TEXT.

<<<<

This invention is directed to the selection of superwords based on a criterion relevant to speech recognition and understanding. Superwords are used to refer to those word combinations which are so often spoken that they are recognized as units or should have models to reflect them in the language model. The selected superwords are placed in a lexicon along with selected meaningful phrases. The lexicon is then used by a speech recognizer to improve recognition of input speech utterances for the proper routing of a user's task objectives.

Description

SELECTION OF SUPERWORDS BASED ON CRITERIA RELEVANT TO BOTH SPEECH RECOGNITION AND UNDERSTANDING
This application is related to co-pending U.S. Patent Application °8 / 962,291 t entitled "Automatic Generation of Superwords" (Attorney Docket No. JAO 37572), co-filed with this application, and incorporated herein by reference.
BACKGROUND OF THE INVENTION
1. Field of Invention
This invention relates to the selection of superwords and meaningful phrases based on a criterion relevant to both speech recognition and understanding.
2. Description of Related Art
Currently, there are applications of speech recognition that provide a methodology for automated task selection where the targeted task is recognized in the natural speech of a user making such a selection. A fundamental aspect of this method is a determination of a set of meaningful phrases. Such meaningful phrases are determined by a grammatical inference algorithm which operates on a predetermined corpus of speech utterances, each such utterance being associated with a specific task objective, and wherein each utterance is marked with its associated task objective.
The above features are addressed in U.S. Patent Application Serial Number 08/528,577, "Automated Phrase Generation", and U.S. Patent No. 5,675,707, "Automated Call Routing System", both filed on September 15, 1995, which are incorporated herein by reference.
The determination of the meaningful phrases used in the above application is founded in the concept of combining a measure of commonality of words and/or structure within the language -- i.e., how often groupings of things co-occur — with a measure of significance to a defined task for such a grouping. That commonality measure within the language can be manifested as the mutual information in n-grams derived from a database of training speech utterances and the measure of usefulness to a task is manifested as a salience measure. Mutual information ("MI"), which measures the likelihood of co-occurrence for two or more words, involves only the language itself. For example, given War and Peace in the original Russian, one could compute the mutual information for all the possible pairings of words in that text without ever understanding a word of the language in which it is written. In contrast, computing salience involves both the language and its extra-linguistic associations to a device's environment. Through the use of such a combination of MI and a salience factor, meaningful phrases are selected which have both a positive MI (indicating relative strong association among the words comprising the phrase) and a high salience value.
Such methods are based upon the probability that separate sets of salient words occur in the particular input utterance. For example, the salient phrases "made a long distance" would be determined as a meaningful phrases by that grammatical inference algorithm based on their individual mutual information and salience values .

>>>>

OBJECTIVE 1. Copy word for word everything in the superwords text from "Such methods are" down to "salience values .".
OBJECTIVE 2. Carry the superwords patent text forward from its final sentence.

ENTRIES SHOWN.
<<<<

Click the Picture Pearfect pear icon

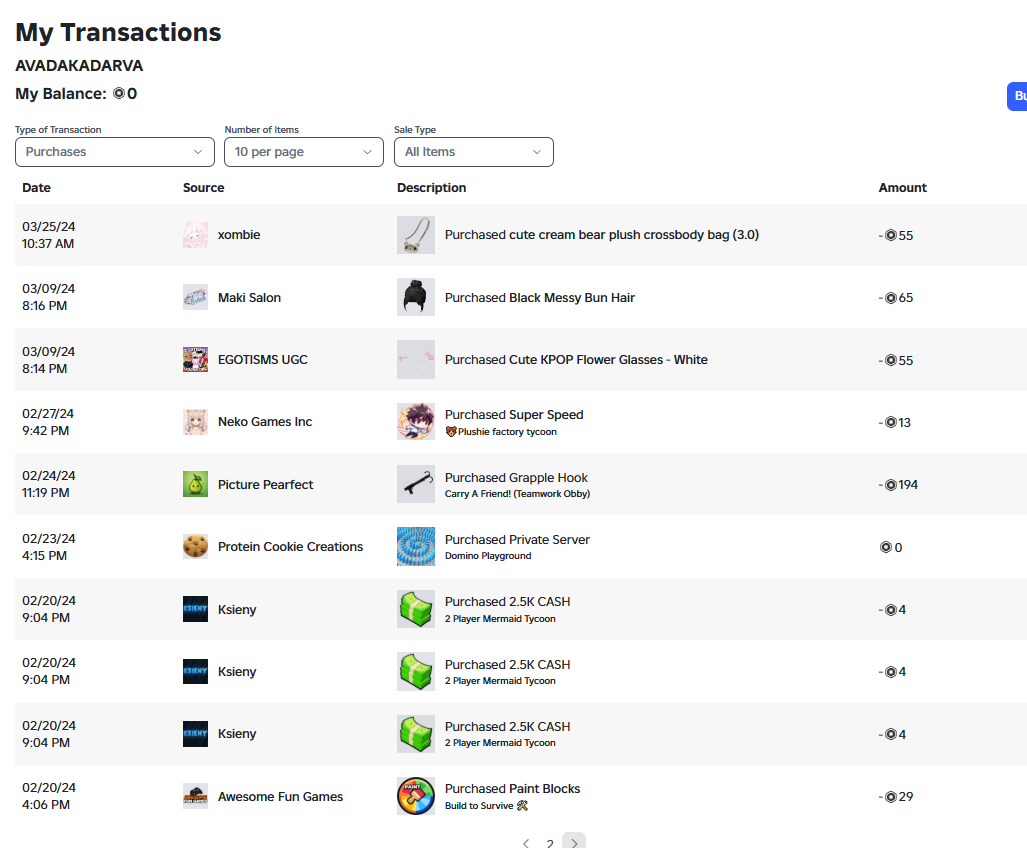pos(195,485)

>>>>
<<<<

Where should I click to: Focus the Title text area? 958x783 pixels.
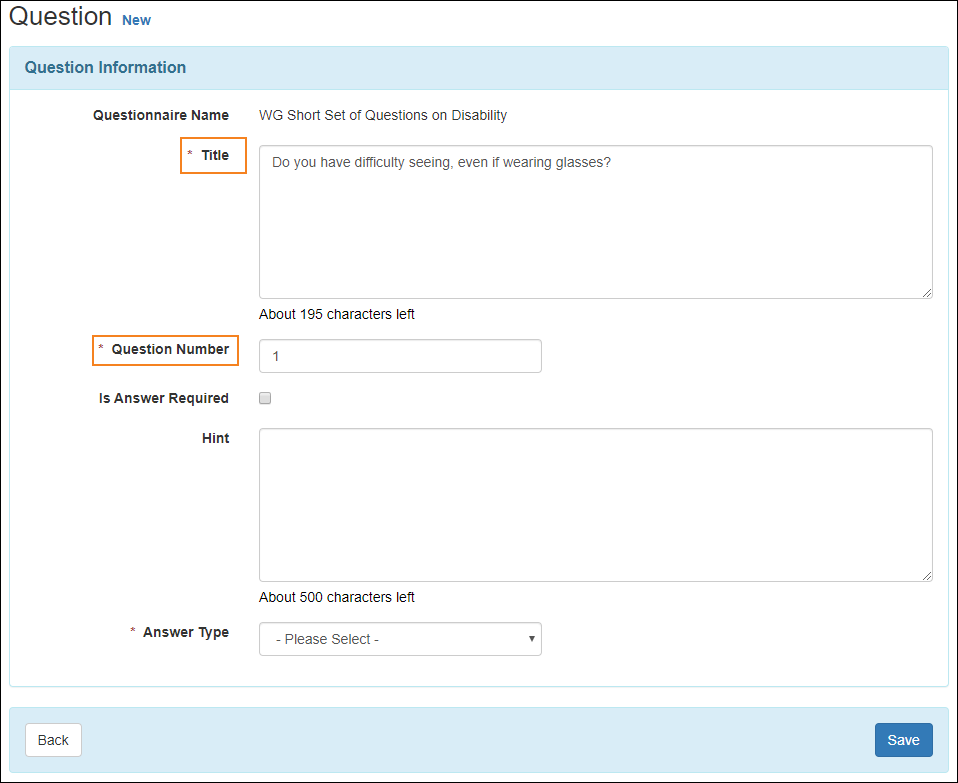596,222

>>>>

EXERCISE RESULT 1.
Such methods are based upon the probability that separate sets of salient words occur in the particular input utterance. For example, the salient phrases "made a long distance" would be determined as a meaningful phrases by that grammatical inference algorithm based on their individual mutual information and salience values .

EXERCISE RESULT 2.
In addition, while the task goal involves recognizing meaningful words and phrases, this is typically accomplished via a large vocabulary recognizer, constrained by stochastic language models, such as an n-gram model. One approach to such modeling to constrain the recognizer is to train a stochastic finite state grammar represented by a Variable Ngram Stochastic Automaton (VNSA) . A VNSA is a non- deterministic automaton that allows for parsing any possible sequence of words drawn from a given vocabulary.
Traditionally, such n-gram language models for speech recognition assume words as the basic lexical unit. The order of a VNSA network is the maximum number of words that can be predicted as occurring after the occurrence of a particular word in an utterance. Thus, using conditional probabilities, VNSAs have been used to approximate standard n-gram language models yielding similar performance to standard bigram and trigram models. However, when the "n" in the n-gram becomes large, a database for predicting the occurrence of words in response to the appearance of a word in an utterance, becomes large and unmanageable. In addition, the occurrence of words which are not strongly recurrent in the language may be assigned mistakenly high probabilities, and thus generating =. number of misdetections in recognized speech.
Thus, a method to create longer units for language modeling is needed in order to prcr.cte the efficient use of n-gram language models for speech recognition and for using these longer units along with meaningful words and phrases for language recognition and understanding.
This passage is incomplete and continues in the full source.